Figure 4.

N-terminal 281 residues in human cyclin T support Tat transactivation. Reciprocal substitutions of the cysteine and tyrosine at position 261 inactivate human cyclin T and activate mouse cyclin T, respectively, in CHO cells. The HIV-1 long terminal repeat was expressed alone [pHIVSCAT (lane 1)] or together with Tat [pcDNA3Tat (lane 2)]. To Tat were added human cyclin T [hT726 (lane 3)], truncated human cyclin T containing the substitution of lysine to asparagine at position 277 [hT281K277N (lane 4)], truncated human cyclin T containing the substitution of the alanine to proline at position 269 [hT372A269P (lane 5)], human cyclin T containing the substitution of the lysine to methionine at position 265 [hT726K265M (lane 6)], truncated human cyclin T containing the substitution of the cysteine to tyrosine at position 261 [hT281C261Y (lane 7)], truncated human cyclin T to position 227 [hT227 (lane 8)], and mouse cyclin T containing the substitution of the tyrosine at position 261 to cysteine [mT724Y261C (lane 9)]. Solid and striped bars denote wild-type or truncated and mutant cyclin T proteins, respectively.
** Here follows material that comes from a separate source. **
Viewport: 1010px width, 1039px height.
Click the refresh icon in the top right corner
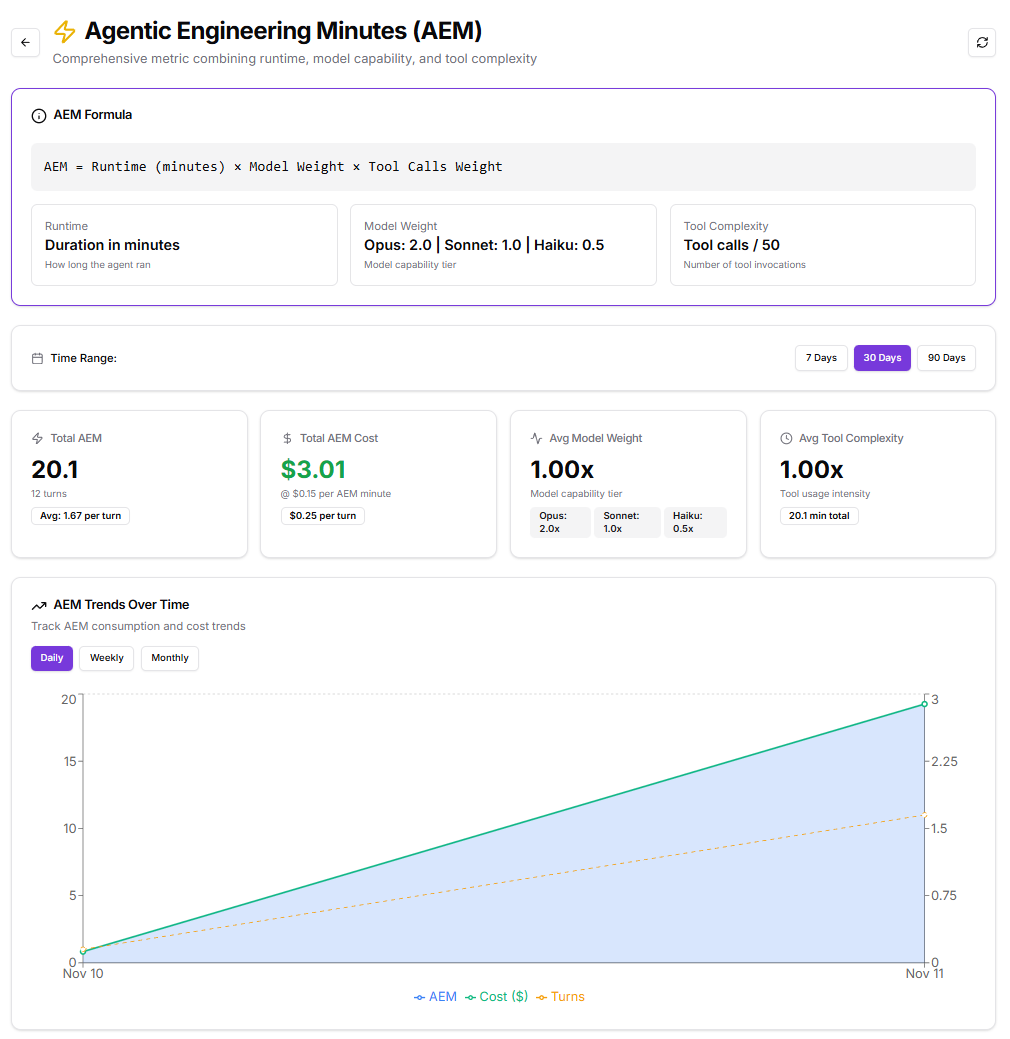click(981, 42)
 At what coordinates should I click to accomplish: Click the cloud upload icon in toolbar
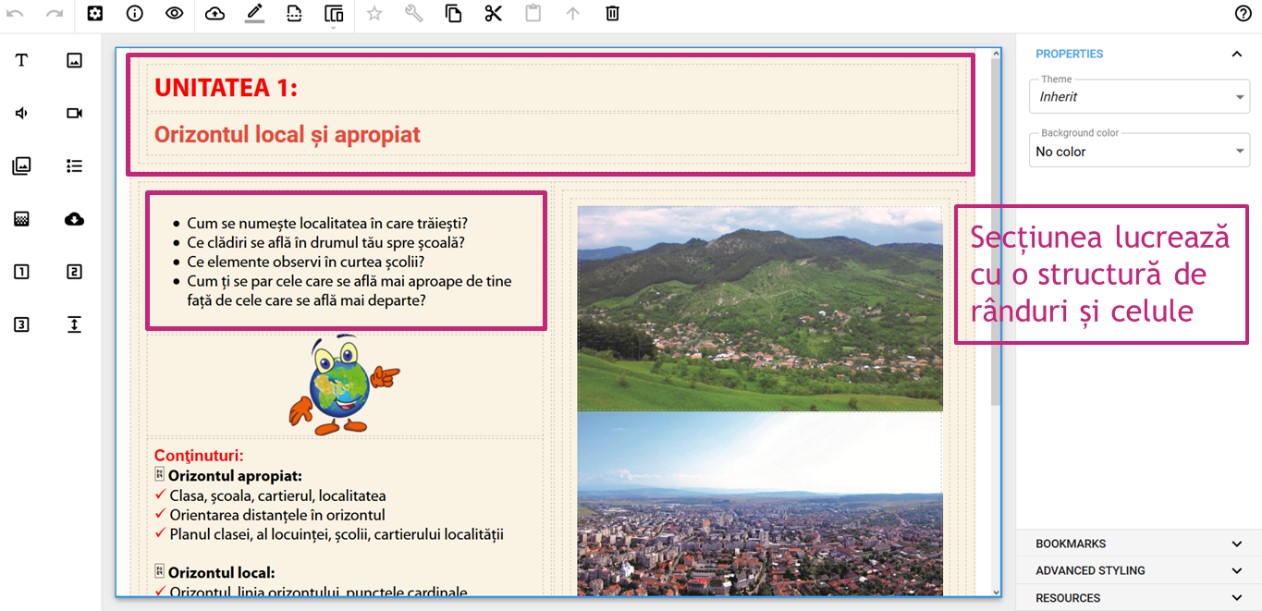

The value of the CAT activity of pHIVSCAT alone was set to 1. Standard errors of the mean from three independent transfections are presented. Western blotting revealed that levels of expression of the full length and truncated human cyclin T proteins (hT281K277N and hT281C261Y) were similar. Numbers above the lanes correspond to lanes from coexpression assays. NS, nonspecific bands.